Multiple retail outlets have ramped up their online shopping platforms in an effort to meet demand for contactless delivery. Many items are out of stock, or snapped up as soon as they are in stores again.
Helping those most susceptible to Covid-19
In response to the unprecedented buying frenzy, Pick n Pay announced on Tuesday that it will open all its supermarkets and hypermarkets an hour earlier every Wednesday for customers over the age of 65.
This is to curb their exposure to coronavirus, as they are at a higher risk of morbidity and mortality associated with the disease. From 18 March 2020, stores will be open exclusively from 07:00 to 08:00.
It is expected that other major retailers will follow suit.
Stores such as Pick n Pay, Woolworths and Clicks have begun limiting the number of certain items purchased per customer. Clicks has limited medicines to six per person.
Woolworths has introduced the following limits online:
- Toilet paper – between 2 and 4 units per person
- Wet wipes – 10 units per person
- Hand wash – 4 units per person
- Tissues – 6 units per person
- Tuna – 12 cans per person
Reasons for the panic buying
702’s Bongani Bingwa spoke to Gordon Institute of Business Science Dean, Professor Nicola Kleyn, to unpack the effects of panic buying.
“Academic papers suggest that panic buying is actually rational disaster buying.
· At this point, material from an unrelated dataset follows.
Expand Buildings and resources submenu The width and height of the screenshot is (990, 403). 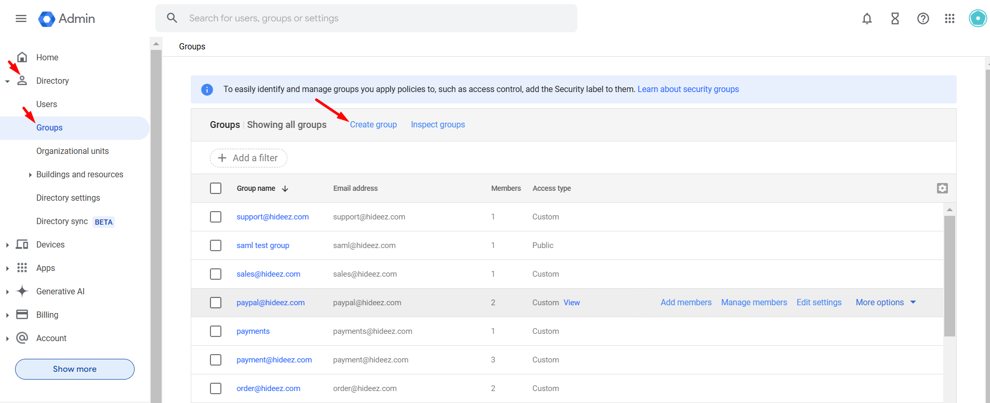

They are expecting that they may not have access to food stocks for some time.”
She said panic buying in the case of a disaster was a fairly short-lived phenomenon.
“When people feel that death is imminent, in most cases, they will panic. What we are seeing is psychological behaviour, it is less about the stock and more about what they are buying, like toilet paper.
“The hypothesis is that toilet paper is big and comfortable and relatively cheap for its size,” she says.
“Buying toilet paper is not panic buying, people want to feel that they have done what they needed to be prepared and toilet paper represents an easy purchase. People need to be conscious and rational when they go shopping. If people are stockpiling, they must be willing to offer those that can’t.”